Completion of the Subscription Agreement is subject to the following conditions being fulfilled:

  • (i) the approval of the Shareholders that are independent of the Subscribers at the Special General Meeting;

  • (ii) the granting of the listing of and permission to deal in the New Shares by the Listing Committee of the Stock Exchange; and

  • (iii) the Bermuda Monetary Authority granting permission to allot and issue the New Shares, if required.

Shareholders should note that all but not part of the above conditions shall be fulfilled on or before 30 September 2003, or such other date as may be agreed by the parties to the Subscription Agreement. Otherwise the Subscription Agreement shall cease and determine and none of the parties shall have any claim against any other in respect of the Subscription.

B. Reasons for the Subscription Agreement

As advised by the Directors, the Group owed to the Subscribers of an aggregate amount of HK$1,997,774.19 as at 31 March 2003, representing salary payable to the Subscribers for the period from December 2000 to March 2003. As stated in the letter from the Board, the Group has undergone a successful restructuring of its liabilities in May 2002. The Board considers that the contribution of Mr. Lo and Mr. Yu in negotiating the agreements leading to, and managing the operations of the Group during the debt and capital restructuring of the Group has been extremely valuable. The Board considers that the Subscription will enable Mr. Lo and Mr. Yu to participate in the recovery of the Group in the future by equity investment. The agreement of the Subscribers to convert amounts owing by the Group into equity reflects the confidence of the Subscribers in the future prospects of the Group.

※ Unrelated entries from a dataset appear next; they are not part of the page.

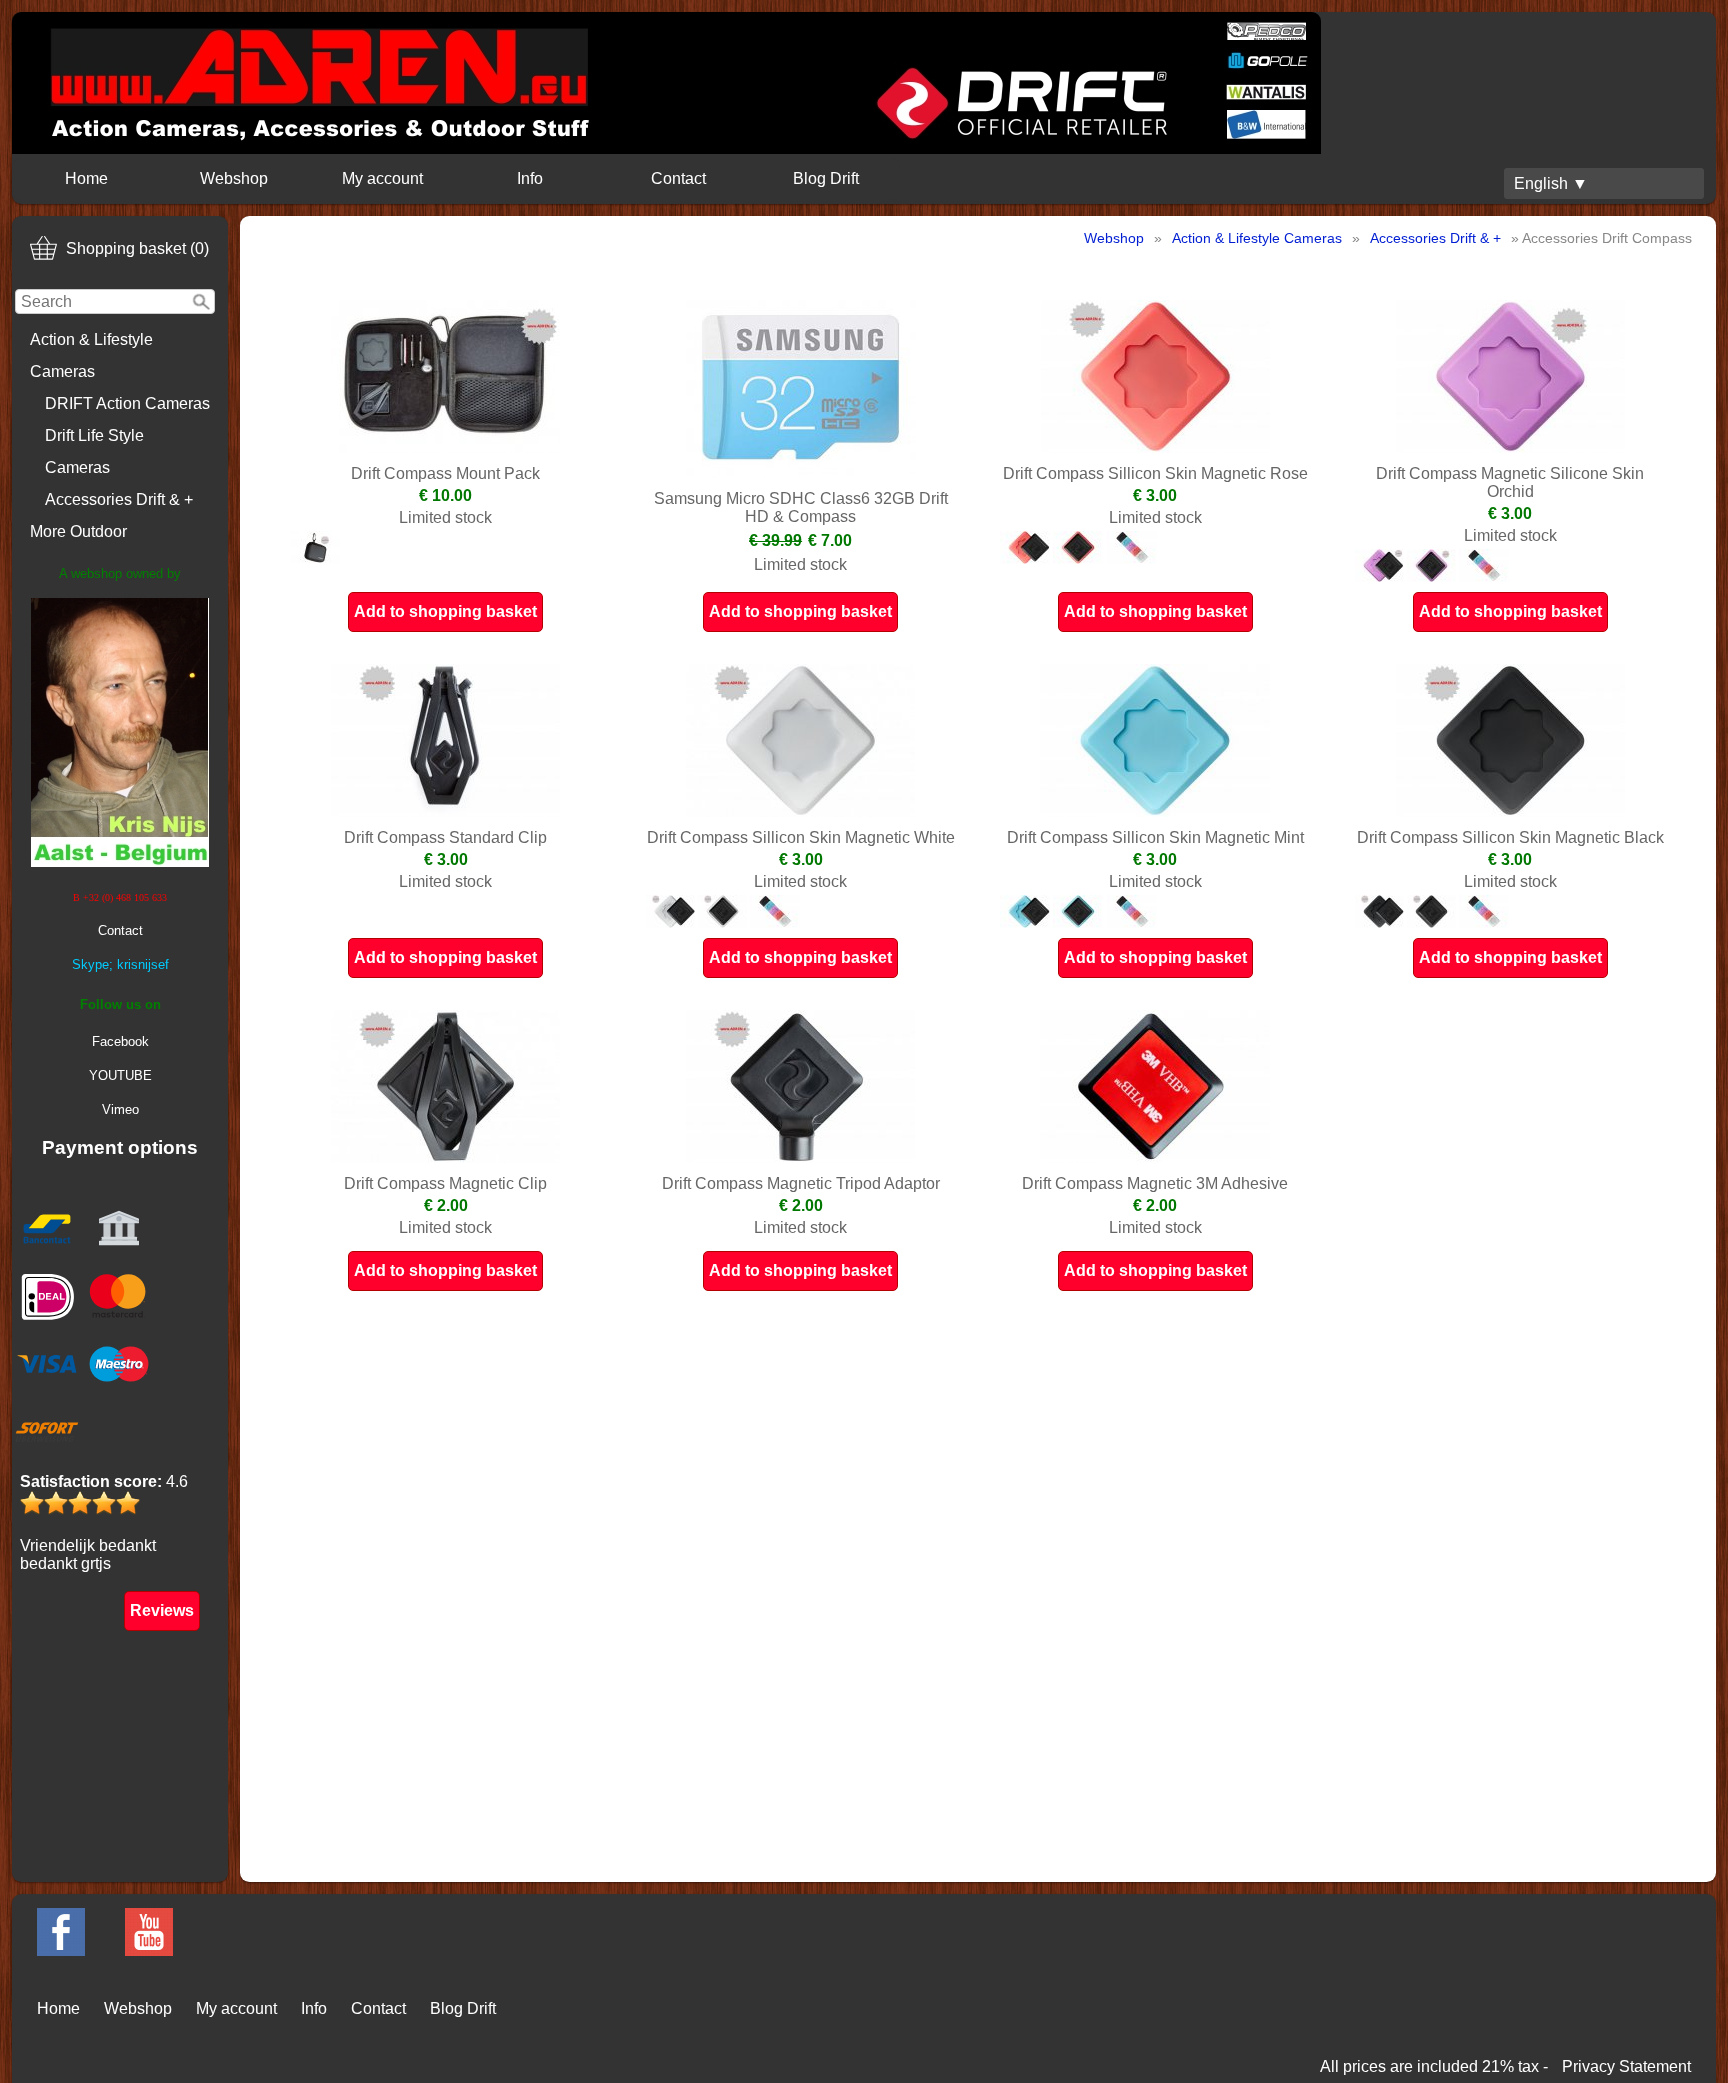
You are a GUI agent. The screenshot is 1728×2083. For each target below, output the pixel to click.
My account (382, 178)
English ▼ (1551, 183)
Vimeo (120, 1109)
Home (86, 178)
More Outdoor (78, 531)
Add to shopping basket (445, 611)
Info (530, 178)
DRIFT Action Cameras (127, 403)
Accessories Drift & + (119, 499)
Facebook (120, 1041)
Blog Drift (826, 178)
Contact (678, 178)
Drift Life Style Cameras (94, 451)
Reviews (162, 1610)
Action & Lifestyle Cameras (91, 355)
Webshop (234, 178)
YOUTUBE (120, 1075)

As mentioned in the paragraph headed “A. Reasons for and benefits of the Open Offer” under Part One in this letter, the Group had experienced financial difficulties during the past two financial years and was operated under shortage of working capital. According to the annual report of the Group for the year ended 31 March 2002, the Group recorded an audited consolidated net current liabilities of approximately HK$182.8 million and HK$238.5 million as at 31 March 2001 and 31 March 2002 respectively. In May 2002, the Group has undergone the Debt Restructuring Exercise and as a result, the Group has significantly improved its financial position. As stated in the Company’s annual report for the year ended 31 March 2003, the Group’s net current liabilities reduced significantly to approximately HK$91.3 million as at 31 March 2003 and the Group’s net deficiency in assets also dropped from approximately HK$128.4 million as at 31 March 2002 to approximately HK$11.0 million as at 31 March 2003.

As stated in the Company’s annual report for the year ended 31 March 2001, Mr. Lo, who joined the Group in December 2000 as an executive Director, has over 24 years of professional and business experience in financial and investment services in Australia, Hong Kong and other Asian countries. Mr. Yu, who joined the Group in December 2000 as a company secretary and was appointed as an executive Director in April 2001, is an associate member of the Association of Chartered Certified Accountants and the Hong Kong Society of Accountants and has over 16 years of experience in the accounting field.

– 31 –

LETTER FROM DAO HENG SECURITIES

Given the recent improvement in the Group’s financial position and the experience of Mr. Lo and Mr. Yu, we concur with the Board’s view that the contribution of Mr. Lo and Mr. Yu to the debt and capital restructuring of the Group are valuable to the Group. We consider that the Subscription, which converts amounts owed by the Group into equity and turns the Subscribers into Shareholders, may enable them to have greater commitment to the Group and may serve as an incentive for the Subscribers to continue to contribute to the growth of the Group. Moreover, given the cash and bank balances of the Group of approximately HK$2.9 million as at 31 March 2003, we consider that it is appropriate for the Group to convert its outstanding liabilities owing to the Subscribers into equity in that it would alleviate the cash flow position and reduce the indebtedness of the Group and enhance the capital base of the Company. Taking into account the above, we concur with the Directors’ view that the Subscription is in the interest of the Company and the Shareholders.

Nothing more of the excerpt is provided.